Problema a resolver
Reescreva como lista JSON de strings o trecho do material que vai da linha que contém "The width and" até a linha que contém "coord(514,562)", com uma string por linha e sem as linhas em branco. Deixe as imagens de fora da resposta.

Material de dados

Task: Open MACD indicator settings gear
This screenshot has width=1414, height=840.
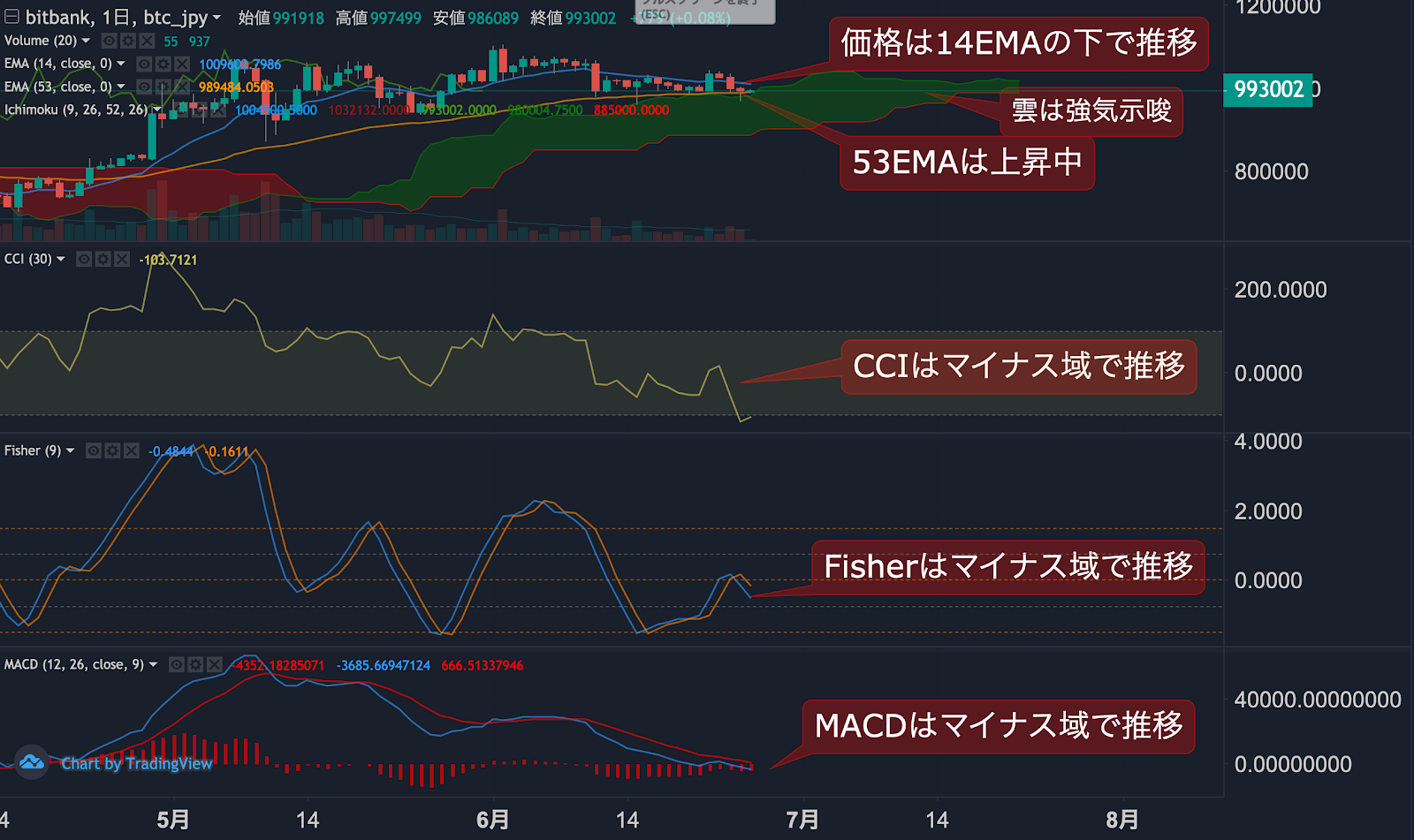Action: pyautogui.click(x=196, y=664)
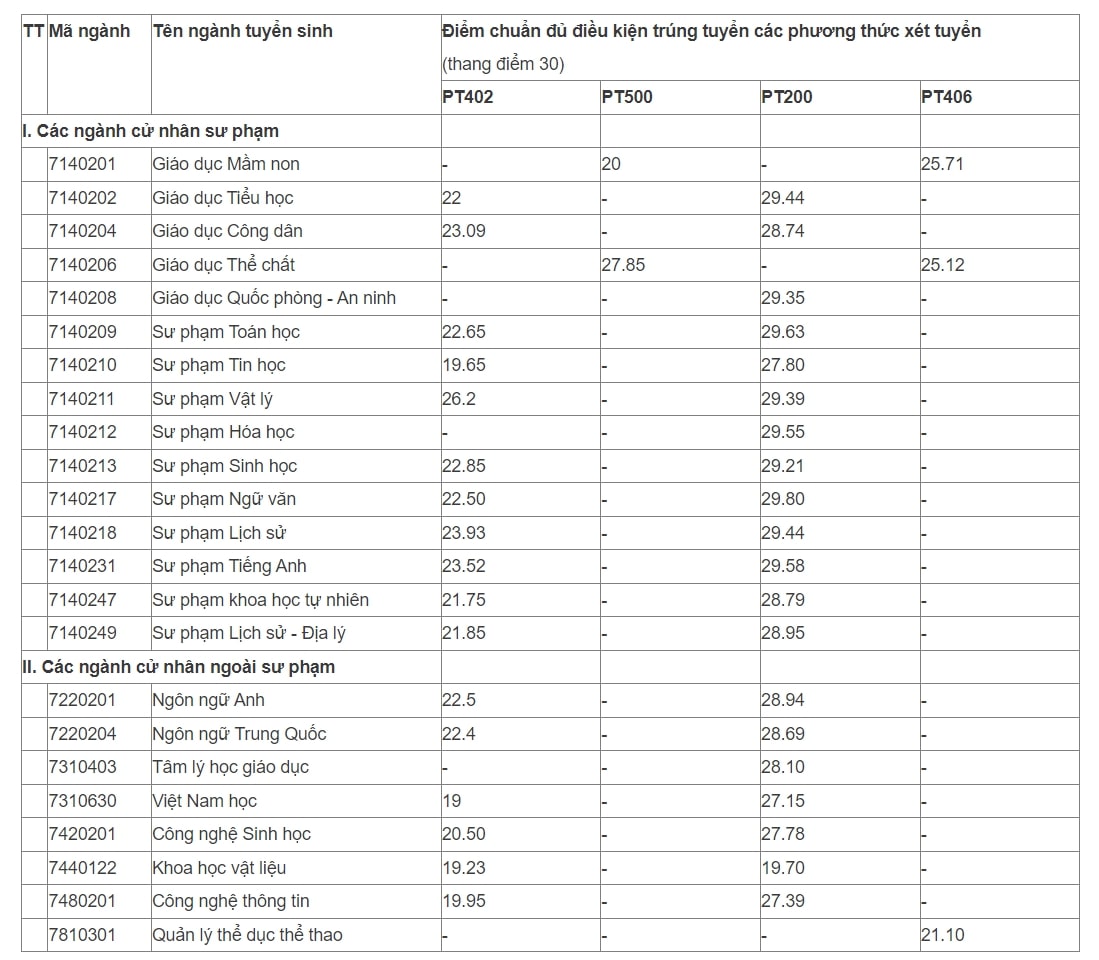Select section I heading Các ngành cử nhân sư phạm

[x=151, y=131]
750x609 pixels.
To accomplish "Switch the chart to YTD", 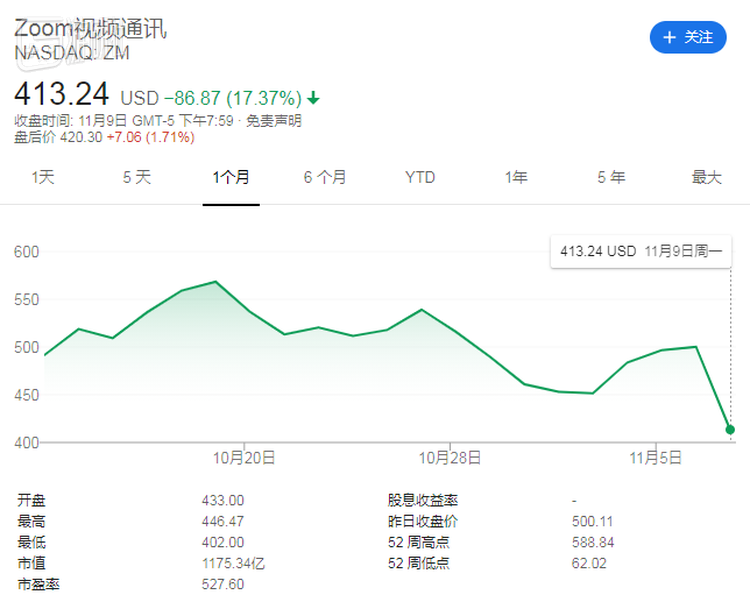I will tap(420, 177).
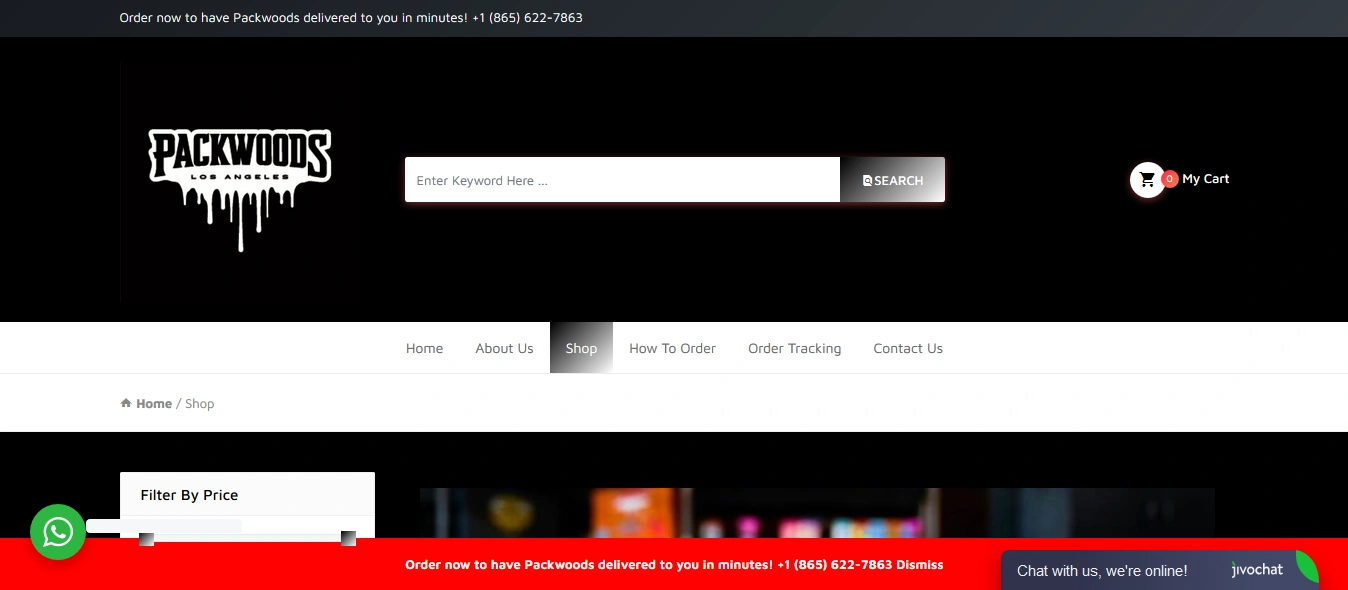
--
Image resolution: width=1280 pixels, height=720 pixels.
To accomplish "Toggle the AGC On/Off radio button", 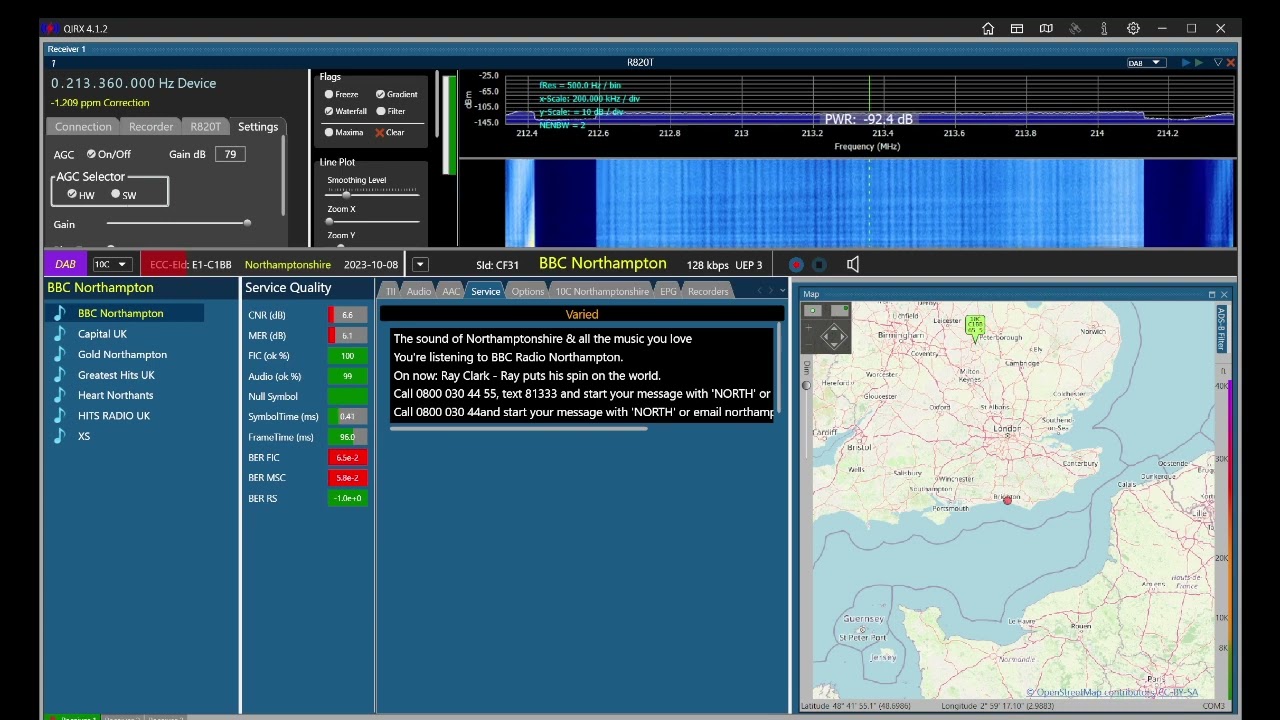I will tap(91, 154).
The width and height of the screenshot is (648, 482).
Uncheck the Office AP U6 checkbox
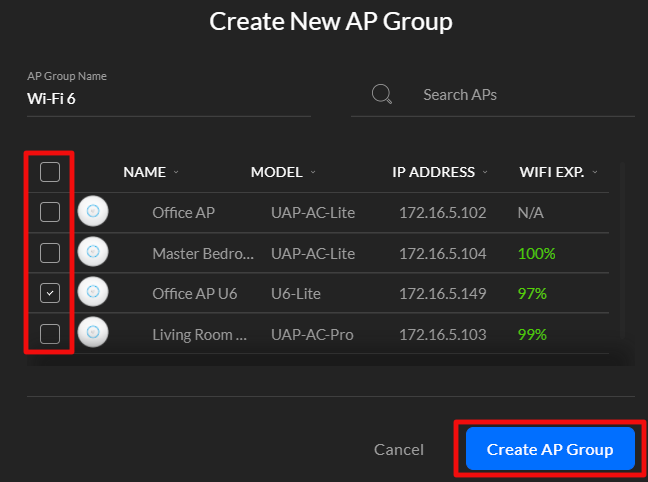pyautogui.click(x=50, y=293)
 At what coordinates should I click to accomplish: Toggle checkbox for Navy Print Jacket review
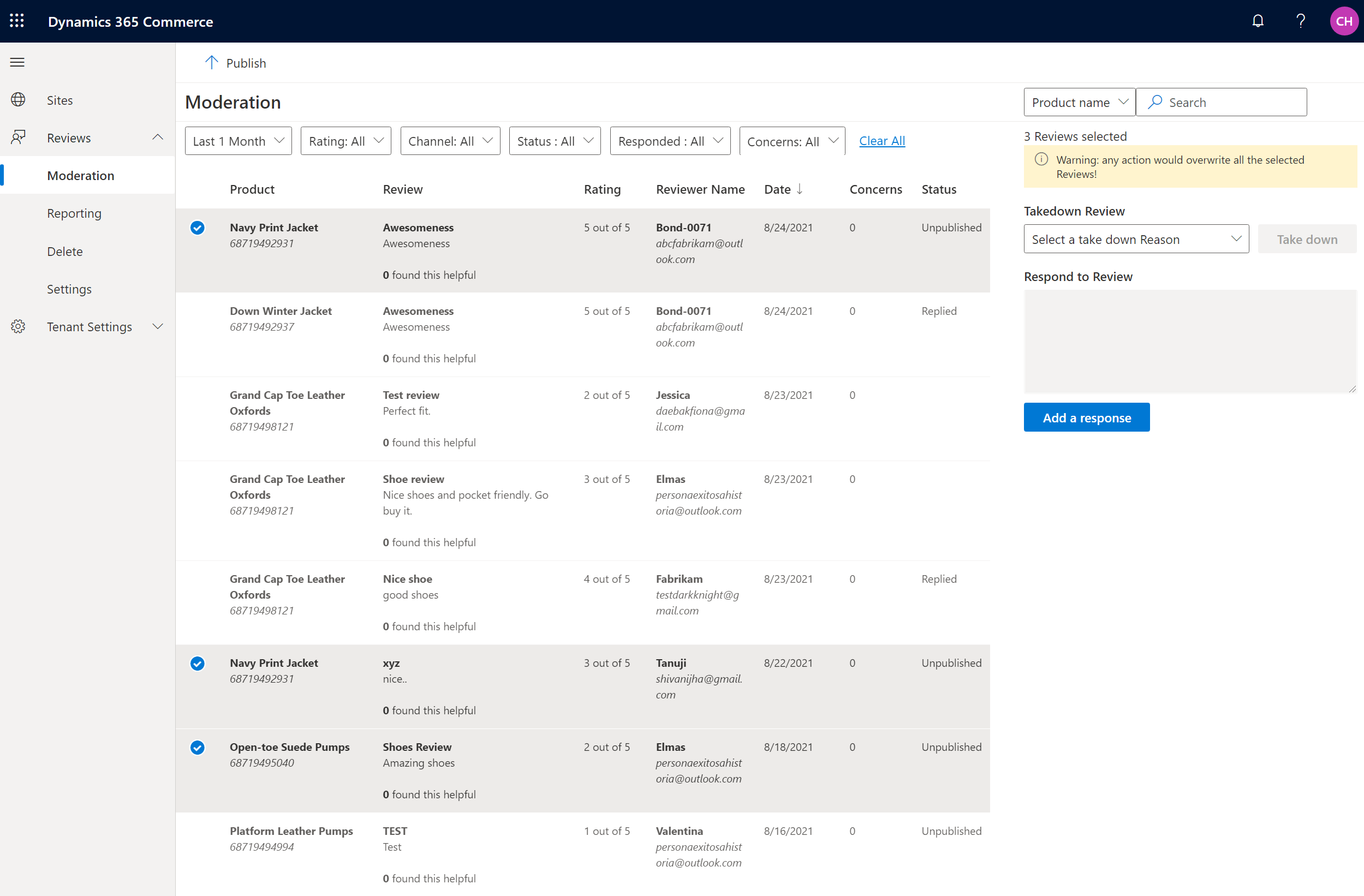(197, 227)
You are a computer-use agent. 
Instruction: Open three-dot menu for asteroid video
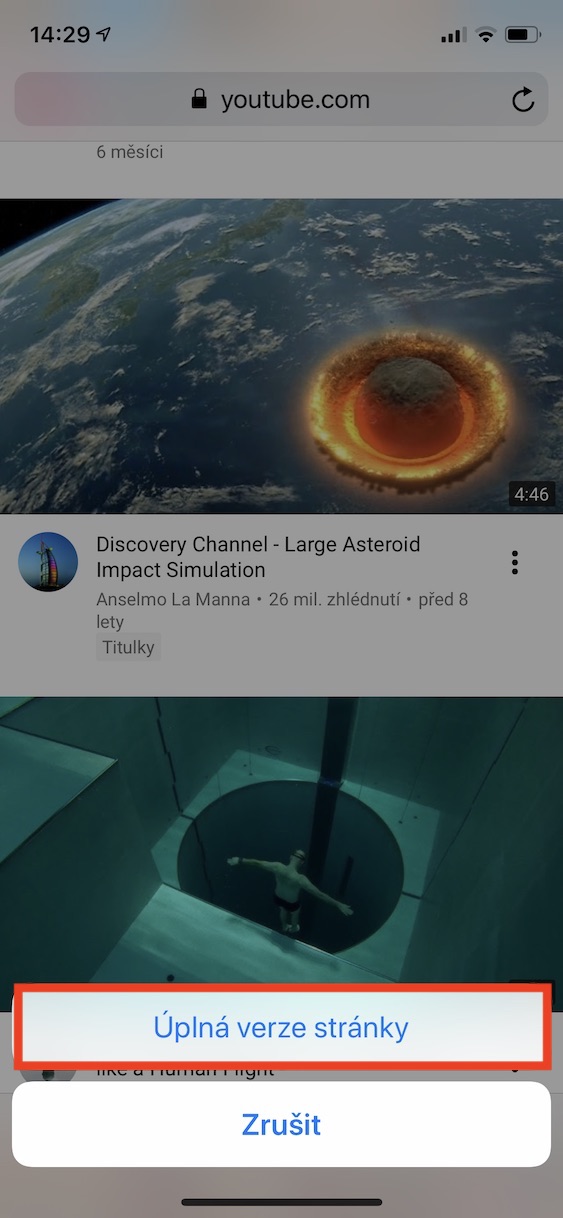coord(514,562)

Solução da tarefa
[
  "The width and height of the screenshot is (648, 482).",
  "Uncheck the Office AP U6 checkbox",
  "pyautogui.click(x=50, y=293)",
  " At what coordinates should I click to accomplish: Toggle checkbox for Navy Print Jacket review",
  "(197, 227)",
  "You are a computer-use agent. ",
  "Instruction: Open three-dot menu for asteroid video",
  "coord(514,562)"
]